[DAS2] query_api and server layout

Tue Feb 7 16:50:56 UTC 2006

Continuing from yesterday's discussion...

There are several things in a DAS server

- there is the list of all sources and versions
- there is a list of all versions for a source
- there is the versioned source information

The versioned source only really provides a bit of
overall configuration information and links to three URLs:

   - the query interface for features
   - the query interface for types
   - the query interface for segments

It doesn't say anything about where the actual feature,
type and segment data is stored.  It doesn't even mean
that the query URLs are on the same machine as the versioned
source document.  Hence Andreas can have his registry server.

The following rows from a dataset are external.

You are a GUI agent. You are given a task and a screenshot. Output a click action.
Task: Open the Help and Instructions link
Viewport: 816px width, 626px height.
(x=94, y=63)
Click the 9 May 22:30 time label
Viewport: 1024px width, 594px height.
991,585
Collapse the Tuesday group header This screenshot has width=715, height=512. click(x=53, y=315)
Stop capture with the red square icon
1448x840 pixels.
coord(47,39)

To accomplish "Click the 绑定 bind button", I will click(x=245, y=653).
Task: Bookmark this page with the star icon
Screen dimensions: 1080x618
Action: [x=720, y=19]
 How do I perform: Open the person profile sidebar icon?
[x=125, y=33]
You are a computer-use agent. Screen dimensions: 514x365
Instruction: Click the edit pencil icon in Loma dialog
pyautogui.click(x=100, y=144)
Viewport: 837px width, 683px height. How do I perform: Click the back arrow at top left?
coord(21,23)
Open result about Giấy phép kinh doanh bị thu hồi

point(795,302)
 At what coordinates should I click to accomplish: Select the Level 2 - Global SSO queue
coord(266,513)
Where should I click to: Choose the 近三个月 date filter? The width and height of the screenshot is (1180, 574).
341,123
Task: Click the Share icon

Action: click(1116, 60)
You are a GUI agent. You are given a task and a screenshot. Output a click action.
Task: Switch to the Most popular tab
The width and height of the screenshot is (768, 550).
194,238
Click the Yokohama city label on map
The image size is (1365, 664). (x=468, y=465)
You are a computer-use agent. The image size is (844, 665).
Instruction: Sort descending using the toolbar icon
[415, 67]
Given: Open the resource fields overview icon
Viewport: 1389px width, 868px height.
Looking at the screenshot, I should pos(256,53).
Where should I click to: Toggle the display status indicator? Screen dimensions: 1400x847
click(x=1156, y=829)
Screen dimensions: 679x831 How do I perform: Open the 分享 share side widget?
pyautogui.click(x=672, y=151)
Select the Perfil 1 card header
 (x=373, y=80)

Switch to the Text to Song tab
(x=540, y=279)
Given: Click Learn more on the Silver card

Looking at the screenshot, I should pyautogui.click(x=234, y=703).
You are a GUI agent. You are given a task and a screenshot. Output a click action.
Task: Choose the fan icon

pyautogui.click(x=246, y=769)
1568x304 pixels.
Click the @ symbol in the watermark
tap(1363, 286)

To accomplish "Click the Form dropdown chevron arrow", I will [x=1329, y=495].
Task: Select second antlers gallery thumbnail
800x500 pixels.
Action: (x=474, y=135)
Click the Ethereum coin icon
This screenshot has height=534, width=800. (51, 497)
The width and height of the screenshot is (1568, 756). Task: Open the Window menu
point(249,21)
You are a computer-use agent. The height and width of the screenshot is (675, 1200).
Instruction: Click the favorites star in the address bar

DAS defines what those queries do.  The segments query URL
interface can be a shared reference server.  It has a
rather simple interface:
   - get URLs and information for each segment
       - given a sequence URL return the sequence data
   - return the assembly data

The segment and sequence data does not need to be on the
same machine as the segments query URL.  It likely will
be but does not need to be.

DAS defines what the types interface does.  At present it
is also very simple.  Be default it lists everything, or
you can ask it for an "ontology" or (proposed new query)
"exact_ontology", and it returns all DAS types which match
that request.

The actual DAS type data does not need to be on the same
server has the DAS query URL, though again it probably will
be.  The types query URL does not need to be on the same machine
as the segments query URL.

Similarly, the features query URL implements the DAS query
interface and returns a list of features.  The actual features
do not need to be on the same machine or directory location
as the feature query, or the types, or the segments.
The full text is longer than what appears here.